На втором этаже окна, несмотря на ветер, были настежь растворены, за приспущенными занавесями сиял яркий искрящийся свет, отражавшийся во множестве зеркал, в зале время от времени взрывался гомерический смех; вылетая во двор, он пугал стражу и, ударившись о серые стены, замирал еле слышным эхом. Смеху вторил гул, он то ослабевал, то усиливался, потом переходил в бормотанье и вовсе затихал. Вдруг, как бы после чьих-то слов, срывались рукоплескания и снова гремел смех, царственный, раскатистый, ярый смех человека, не боявшегося услышать в ответ колкость и язвительную насмешку. При взрывах безудержного хохота стражник, расхаживавший под окнами с алебардой, останавливался, поднимал голову и, вздохнув, снова опускал ее долу.
Что-то жуткое было в этом ночном пиршестве под вой свирепого вихря в мертвом замке и затихшей столице.
Там веселился король.
Со времени его возвращения из Польши такие ночные пиршества в узком кругу наперсников (назовем их приятелями) стали явлением обычным. Август Сильный, побежденный чудаковатым, слывшим недоумком, Карлом XII, стыдился показываться на многолюдных сборищах, но без празднеств и забав он жить не мог и потому ограничил себя небольшим кругом приближенных. На стол ставили венгерское золотистое вино, за которым каждый год посылался нарочный в Венгрию, наполняли кубки и пили до самого рассвета, до той минуты, пока, заснув, не валились со стульев, пока разгулявшегося короля придворный не уводил под руку в опочивальню и не укладывал в постель.
В круг избранных жрецов мадьярского Бахуса допускались немногие: только верные и преданные, только фавориты, ибо король (так говорили) после нескольких кубков вина становился опасным для тех, кого не выносил. Сила у него была геркулесовая, гнев олимпийский, а власть неограниченная. Днем, стоило ему разгневаться на кого-нибудь, лицо его сразу вспыхивало красным заревом, глаза сверкали, губы дрожали, и он отворачивался, чтобы не видеть того, кто вызвал в нем гнев. Но вечером, после возлияний, не один приближенный был выброшен из окна и, упав на камни мощеного двора, уже не поднимался более. Так говорили люди. Вспышки гнева у короля были редкими, но страшными, как гром небесный.

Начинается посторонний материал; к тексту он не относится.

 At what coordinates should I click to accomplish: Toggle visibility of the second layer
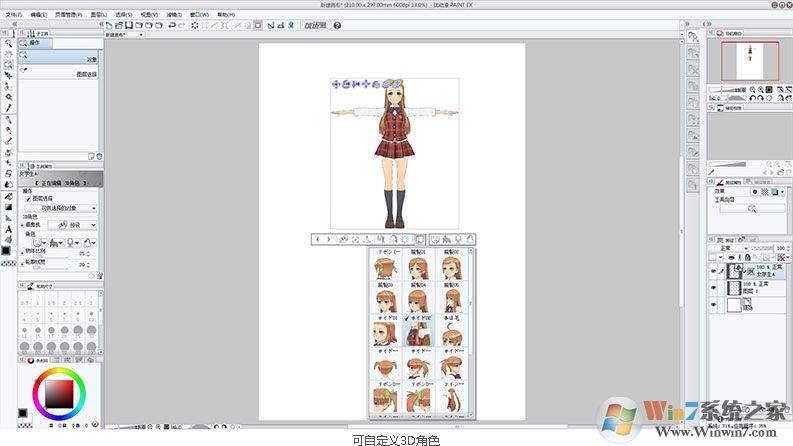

В обыденной жизни трудно было найти человека более покладистого, приятного и обходительного. Люди замечали даже, что чем хуже он к человеку относился, тем ласковей была припасенная для него улыбка, а перед тем как сослать кого-нибудь из своих фаворитов в Кенингштейн, нередко на десятки лет, Август сжимал его в объятиях, как лучшего друга. Такая уж это была благородная натура – во что бы то ни стало хотелось ему смягчить уготованную людям тяжелую участь.